## Document extract
/---
Medical Device Daily Washington Editor

FDA announced a class I recall last week for a product with an interesting name and stated purpose, one which harkens back to the 1960s when the phrase "good vibrations" peppered conversations among teens and young adults. In this case, however, the medicinal effect of those vibrations is expected to be taken seriously even by those who are not hip to the vernacular of the day.

The agency's Oct. 1 announcement that the maker of the vibrational integrated bio-photonic energizer multi-frequency field generator — Vibe for short — had sent a letter dated the same day to all purchasers of the unit, instructing customers "to stop using it." According to FDA, the letter also included a label to be affixed to the device "stating that it is not a medical device and should not be used as one" as well as a replacement for the operator's manual that includes "no medical conditions or treatment claims." Recipients are instructed to sign a form and return it to the maker of the unit, VIBE Technologies (VT; Greeley, Colorado), acknowledging receipt of the letter and that they "understand that the Vibe Machine does not affect the structure or function of the human or animal body."

VT was the recipient of an April 11 warning letter that cited the firm for lack of a PMA or a 510(k) for the device, which was based on a November 2007 inspection. According to the letter, the company had corresponded with FDA detailing its intended corrections in two letters, but the agency also noted that the investigator "helped you register your firm during the inspection."

According to the web site, the unit "brings the vibrational level of your body back to its natural state of being." Routine use for between 30 seconds and four minutes a day is purported to "raise your body's vibrations and eliminate lower vibrations from it." The product's use is based on research done by a Georges Lakhovsky, inventor of the multiple wave oscillator. According to, Lakhovsky's research early in the 20th Century suggested that "healthy cells acted like little batteries," and that a boost to the cells offered "great results with all types of physical imbalances, including cancer."

FDA noted that class 1 recalls "involve situations in which there is a reasonable probability that use of the product will cause serious injury or death," but the notice did not provide details on the specific nature of the risk. The warning letter also noted that VT had no quality policy, no procedures for quality audits or for calibration of machines used to test the Vibe units.

Gene Koonce, the company's president, told Medical Device Daily that he was unaware of the regulatory requirements for the device prior to hearing from FDA. "We were calling it an energy device, not a medical device," he said. The company had been promoting the device as "giving you more energy, making you feel better," Koonce said. He also stated that VT began marketing the device, which is basically just a broad-spectrum light, in 2002 and commenced with clinical trials three years later in an effort to expand the indications. When asked who conducted the clinical trials for the device, he named Norm Shealy, MD, of Holos University (Fair Park, Missouri), but Koonce said he was unaware of whether Shealy or an unnamed institutional review board had notified FDA or NIH of the trial. Koonce said the company is still pursuing a 510(k) for the device.
\---
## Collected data
/---
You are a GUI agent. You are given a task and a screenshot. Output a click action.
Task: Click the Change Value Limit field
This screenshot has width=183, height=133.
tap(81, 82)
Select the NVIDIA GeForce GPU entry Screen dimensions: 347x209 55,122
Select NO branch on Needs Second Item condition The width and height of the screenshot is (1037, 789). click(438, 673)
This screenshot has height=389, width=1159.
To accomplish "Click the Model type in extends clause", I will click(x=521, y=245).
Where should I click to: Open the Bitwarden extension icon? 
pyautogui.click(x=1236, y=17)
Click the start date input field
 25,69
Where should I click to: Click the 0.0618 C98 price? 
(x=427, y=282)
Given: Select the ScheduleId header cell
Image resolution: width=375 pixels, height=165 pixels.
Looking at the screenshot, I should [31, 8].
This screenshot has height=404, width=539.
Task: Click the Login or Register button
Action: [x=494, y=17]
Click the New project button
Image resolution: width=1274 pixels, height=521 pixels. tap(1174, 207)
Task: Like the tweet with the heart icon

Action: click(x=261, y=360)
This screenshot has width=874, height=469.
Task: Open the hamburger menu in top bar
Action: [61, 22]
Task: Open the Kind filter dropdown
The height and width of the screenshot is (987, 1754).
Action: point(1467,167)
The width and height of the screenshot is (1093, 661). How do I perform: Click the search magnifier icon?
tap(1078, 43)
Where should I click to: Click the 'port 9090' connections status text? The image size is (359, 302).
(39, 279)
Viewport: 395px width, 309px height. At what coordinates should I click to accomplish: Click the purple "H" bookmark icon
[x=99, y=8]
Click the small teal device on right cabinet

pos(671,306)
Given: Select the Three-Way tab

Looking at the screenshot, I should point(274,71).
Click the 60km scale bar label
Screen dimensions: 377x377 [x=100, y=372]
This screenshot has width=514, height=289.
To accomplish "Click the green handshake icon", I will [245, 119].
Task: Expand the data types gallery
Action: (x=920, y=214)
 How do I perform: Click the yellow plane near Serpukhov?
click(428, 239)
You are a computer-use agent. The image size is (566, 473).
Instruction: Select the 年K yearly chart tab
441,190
\---
## Questions on the material
A) Reproduce the passage of the Vibe device recall article from "FDA noted that" to "the Vibe units.".
B) Resume the Vibe device recall article after its final sentence.

## Written responses
A)
FDA noted that class 1 recalls "involve situations in which there is a reasonable probability that use of the product will cause serious injury or death," but the notice did not provide details on the specific nature of the risk. The warning letter also noted that VT had no quality policy, no procedures for quality audits or for calibration of machines used to test the Vibe units.

B)
DME supplier reviews said lacking

Medicare's durable medical equipment (DME) program is still the target of intense congressional interest, and an October report by the Government Accountability Office makes clear that administering the program is a lot more work than might be readily apparent.

According to GAO, it and the Centers for Medicare & Medicaid Services conducted an inspection of more than 1,500 DME suppliers in 2007 and identified almost 500 "that failed to maintain a physical facility or were not open and staffed during the unannounced site visits."

CMS revoked all their privileges and reinstated billing rights for 222 of the 243 who appealed, but GAO states in the report that CMS had no criteria for reinstatement. Possible as a consequence of the lack of objective criteria, "two thirds of suppliers whose billing privileges were reinstated ... had their privileges revoked again or inactivated." The GAO report also states that "the U.S. attorney's office indicted 18 individuals in connection with 15 of the 222 reinstated suppliers," convicting 10 for sentences of one to four years and for fines of between $90,000 and $11 million.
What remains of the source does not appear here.